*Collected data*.
---------------
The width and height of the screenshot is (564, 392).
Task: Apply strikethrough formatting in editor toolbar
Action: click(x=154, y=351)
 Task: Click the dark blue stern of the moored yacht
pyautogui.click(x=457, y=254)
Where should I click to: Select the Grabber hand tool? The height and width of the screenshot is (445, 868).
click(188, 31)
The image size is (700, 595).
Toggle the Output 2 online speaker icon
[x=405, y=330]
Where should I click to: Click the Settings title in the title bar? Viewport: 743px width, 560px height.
---------------
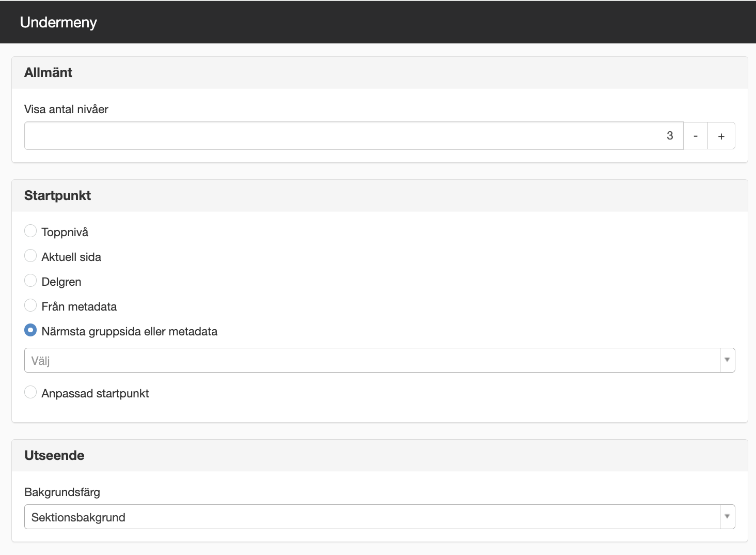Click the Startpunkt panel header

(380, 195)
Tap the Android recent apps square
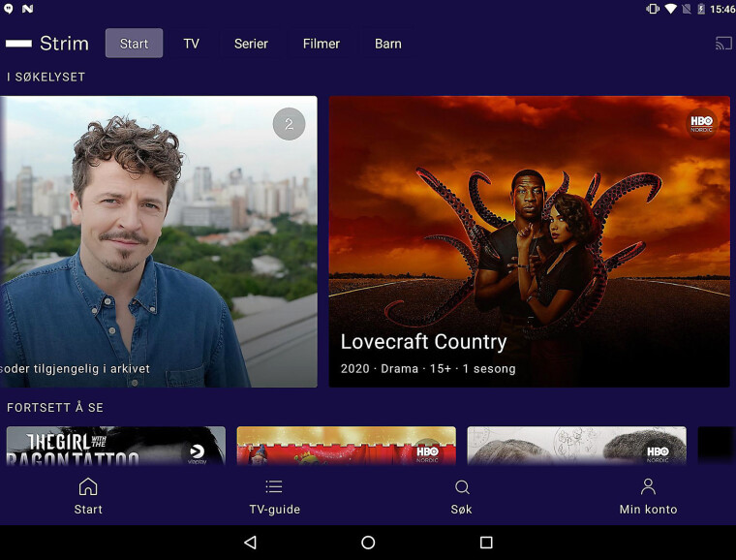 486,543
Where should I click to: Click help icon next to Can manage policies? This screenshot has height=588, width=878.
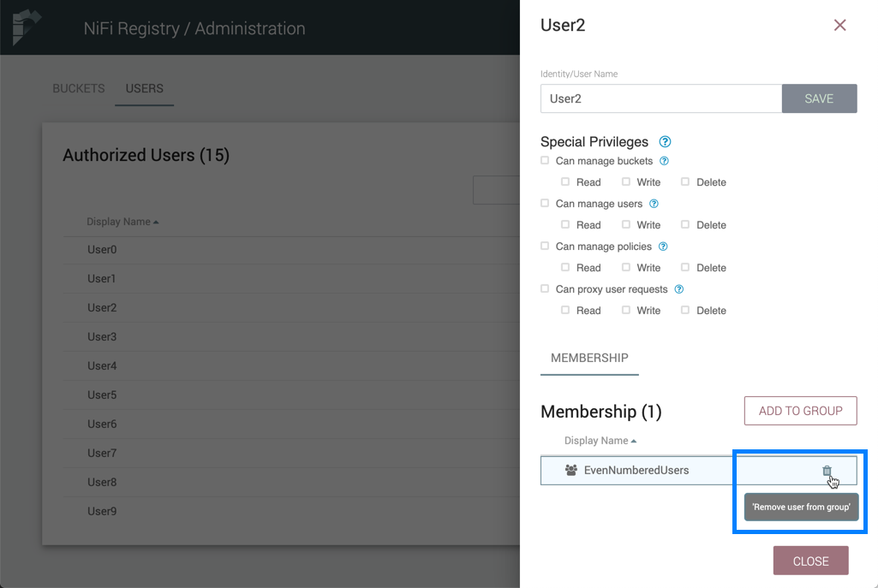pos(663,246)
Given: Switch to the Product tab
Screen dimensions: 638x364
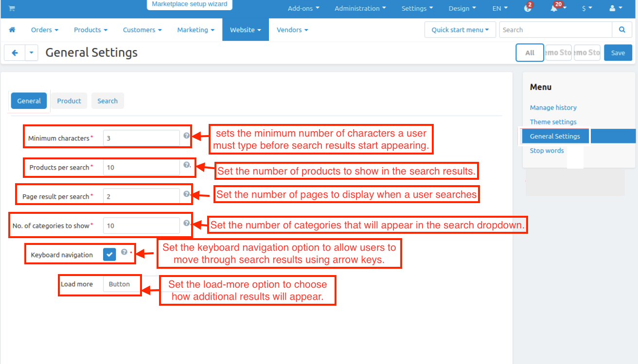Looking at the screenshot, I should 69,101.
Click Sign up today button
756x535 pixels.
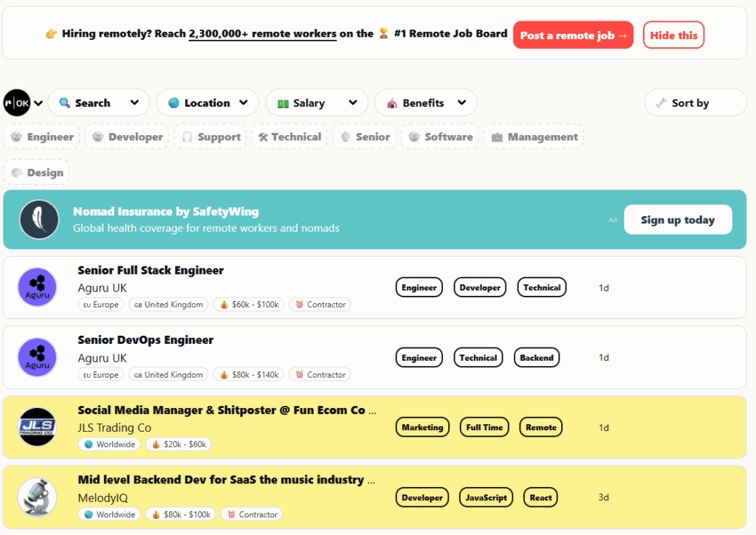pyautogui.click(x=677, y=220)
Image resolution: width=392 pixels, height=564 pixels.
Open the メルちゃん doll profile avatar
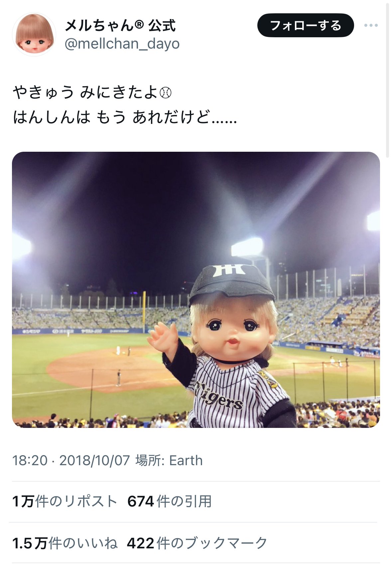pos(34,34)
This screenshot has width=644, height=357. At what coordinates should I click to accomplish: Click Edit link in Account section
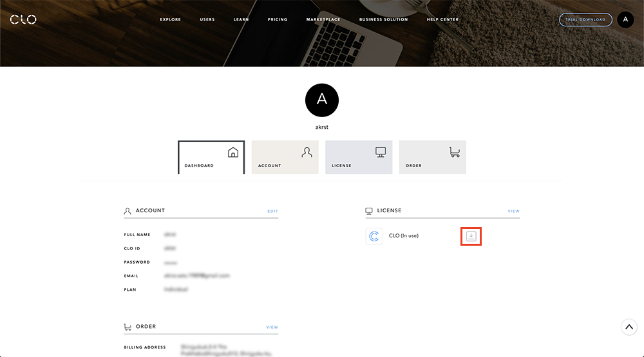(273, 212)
---------------
Copy the lines above exactly, beginning at the line that has "Toggle the Output 2 online speaker icon" and stopping after the line that has "Where should I click to: Click the", and omit the rest.

*YOUR RESPONSE*.
Toggle the Output 2 online speaker icon
[x=405, y=330]
Where should I click to: Click the Settings title in the title bar? Viewport: 743px width, 560px height.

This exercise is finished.